*** Opening of Data for analysis ***
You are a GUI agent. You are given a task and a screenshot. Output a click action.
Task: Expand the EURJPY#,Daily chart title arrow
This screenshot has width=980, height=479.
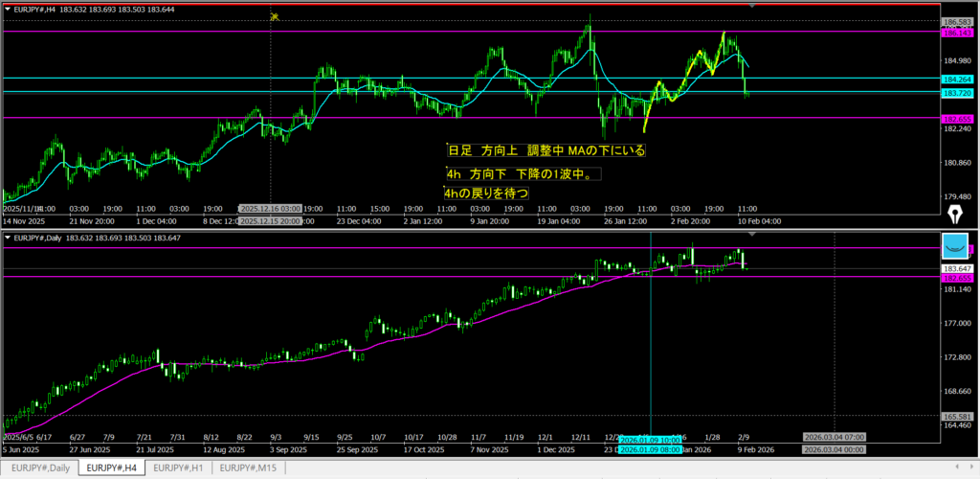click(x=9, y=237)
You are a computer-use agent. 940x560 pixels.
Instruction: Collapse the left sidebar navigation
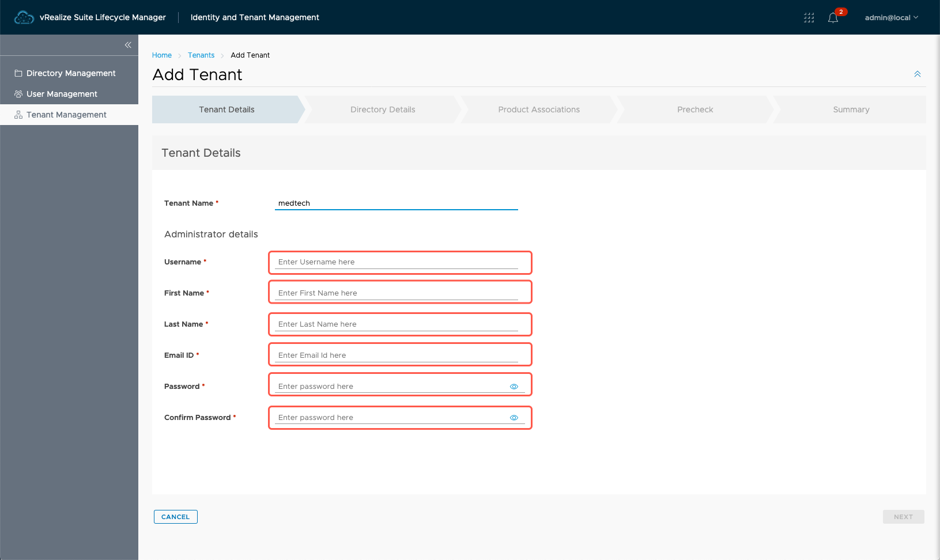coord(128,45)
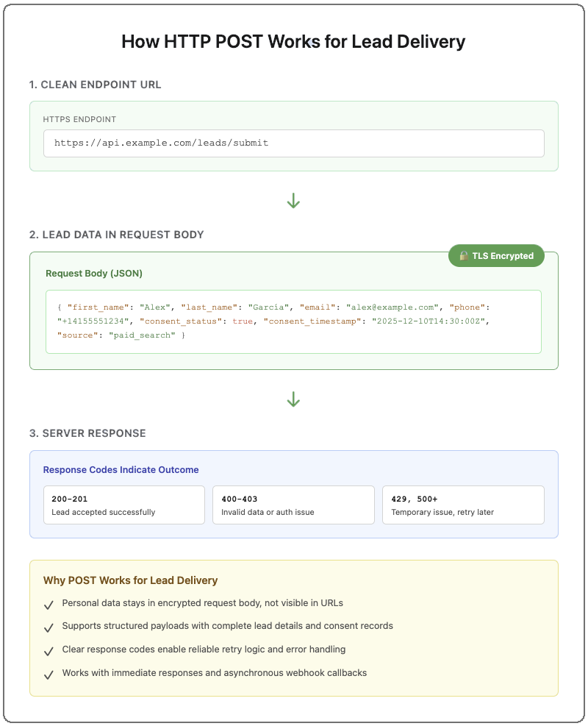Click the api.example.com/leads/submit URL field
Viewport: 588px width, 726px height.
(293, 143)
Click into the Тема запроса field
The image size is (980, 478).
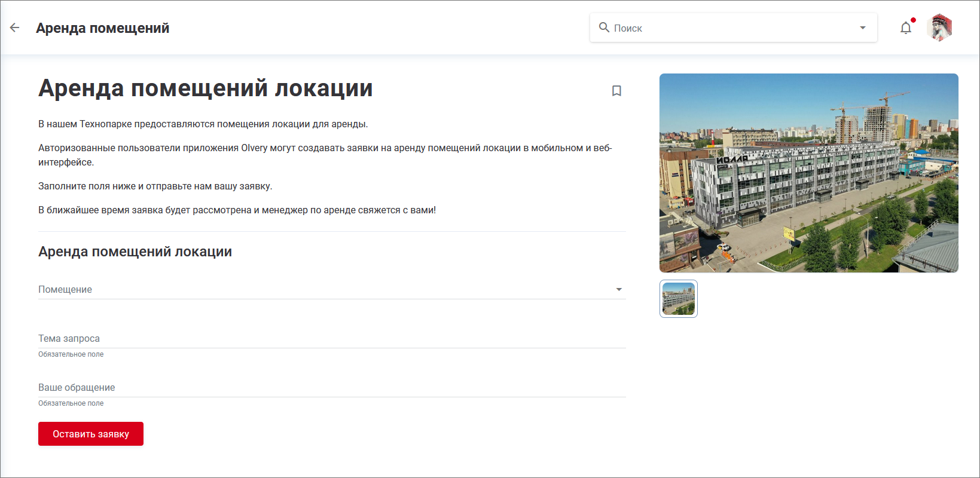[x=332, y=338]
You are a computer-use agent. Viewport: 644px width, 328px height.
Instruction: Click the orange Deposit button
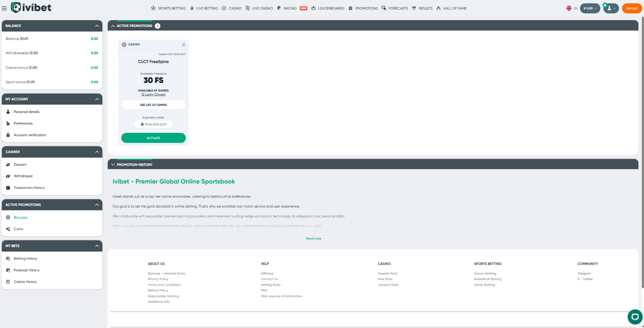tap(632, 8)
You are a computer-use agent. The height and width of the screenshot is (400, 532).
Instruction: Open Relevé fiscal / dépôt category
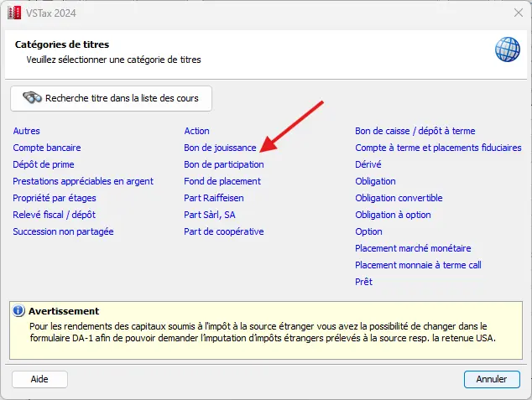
*** Close of Data for analysis ***
From the records, determine the number of lines holding the word "computer", and state that number only.

3